An important element in the sun tracker system 300 is the diffuser 330, which diffusely scatters the reflected light 112 across the solar spectrum while reflecting the diffused light 313 into the spectrometer 350. The diffuser 330 preferably has high, approximately constant reflectivity across the wavelength range of the camera 360 and spectrometer 350. For infrared (IR) and visible wavelengths, approximately constant reflectivity across the wavelength range may be achieved using metals, for example, aluminum, silver, or gold. Formation of an oxide layer on the diffuser surface 335 reduces reflectivity in certain wavelength bands, so the material may preferably be treated to prevent oxide formation, or a non-oxide-forming material may be used. For example, commercial aluminum foil has an oxidant layer on the matte side, making it inappropriate for this application. The roughness of the diffuser surface 335 preferably provides a Gaussian-like bidirectional reflectance distribution with a full width at half maximum (FWFDVI) in the order of 10 degrees in order to optimize the tradeoff between signal-to-noise ratio and the area of the sun that is sampled. In alternative embodiments, the planar diffuser 330 may direct light into a collimating optic (not shown), which focuses the diffused light onto a pinhole (not shown) on the spectrometer 350. The diffuser 330 may be concave in order to diffuse and focus the light with only one element.

The diffuser 330 not only serves as part of the optics with the tracker 320, but also provides the image 370 that directs and refines the pointing of the tracker 320. The camera 360 records the bright image 373 due to the directly reflected sunlight on the diffuser 330, which allows closed-loop control of the tracking mirrors 284, 285 (FIG. 2) of the tracker 320.
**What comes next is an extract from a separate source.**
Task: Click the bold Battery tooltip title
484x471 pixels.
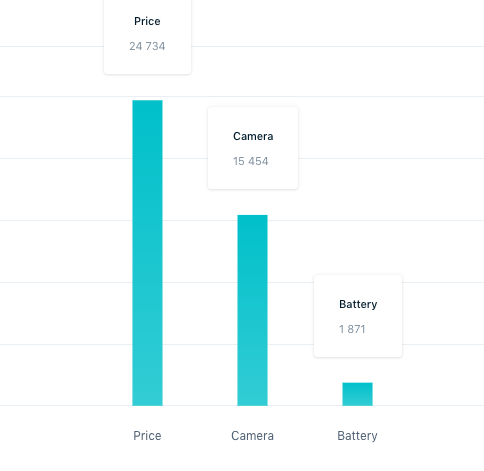Action: click(x=358, y=304)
Positions of the mirrors 284, 285 (FIG. 2) of the tracker 320 are adjusted, for example via motors 281-283 (FIG. 2) so that the bright image 373 maintains the same position on the surface 335 of the diffuser 330.

The diffuser-based sun tracker 300 may be adapted to any type of spectrometer, including, but not limited to, Fourier transform spectrometers, laser heterodyne spectrometers, and grating spectrometers. The diffuser-based sun tracker 300 may mount externally to the spectrometer 350 and requires no internal modification of the instrument 350. The diffuser- based sun tracker 300 is simple, rugged and has a relatively small number of optical elements. In addition, the setup is less sensitive to misalignments of the other optics (e.g. mirror, Jacquinot stop), because the diffuser 330 scrambles (diffuses) the light angles before the diffused light 313 enters the spectrometer 350. The diffuser surface 335 may be irregular, thereby disrupting and/or scrambling the reflected light 112. Furthermore, the overall profile of the diffuser surface 335 may be contoured to appropriately shape and direct the diffused light 313 to the spectroscope input window 340. For example, the diffuser surface 335 may be shaped to focus and/or collimate the diffused light 313.

The diffuser 330 may be considered as an optical element of the tracker 320, which scatters the light from the whole solar disk 110 and reflects the light to the spectrometer 350. In alternative embodiments, the diffuser 330 may be incorporated as part of the tracker 320. The diffuser 330 may not only be a part of the reflective optics, but may also be a component for the camera-based active tracking: the bright image 373 on the diffuser surface 335 recorded by the camera 360 provides information for the control of the mirrors 284, 285 (FIG. 2) in the tracker 320. Accurate solar-tracking is ensured by adjusting the mirrors 284, 285 (FIG. 2) such that the bright image 373 on the diffuser surface 335 is always regulated to substantially the same position.

The position of the bright image 373 in the image 370 may be determined by cross- correlating the recorded image 370 with an artificial ellipse. The indices of the maximum value of the cross-correlation matrix are determined, for example, with a computer, which marks a centroid position of the bright image 373. Based on the derivation of the centroid position of the bright ellipse and the desired position Δ, an algorithm computes the necessary adjustment of one or the plurality of the mirrors 284, 285 (FIG. 2). This algorithm can be, but is not limited to, a direct calculation of the optimized mirror positions or an iterative procedure, where the determination of the derivation Δ and an approximate adjustment of the mirror positions alternate. The centroid position of the bright image 373 may be regulated within a predetermined distance Δ (e.g. +/- 1 pixel) of the desired position.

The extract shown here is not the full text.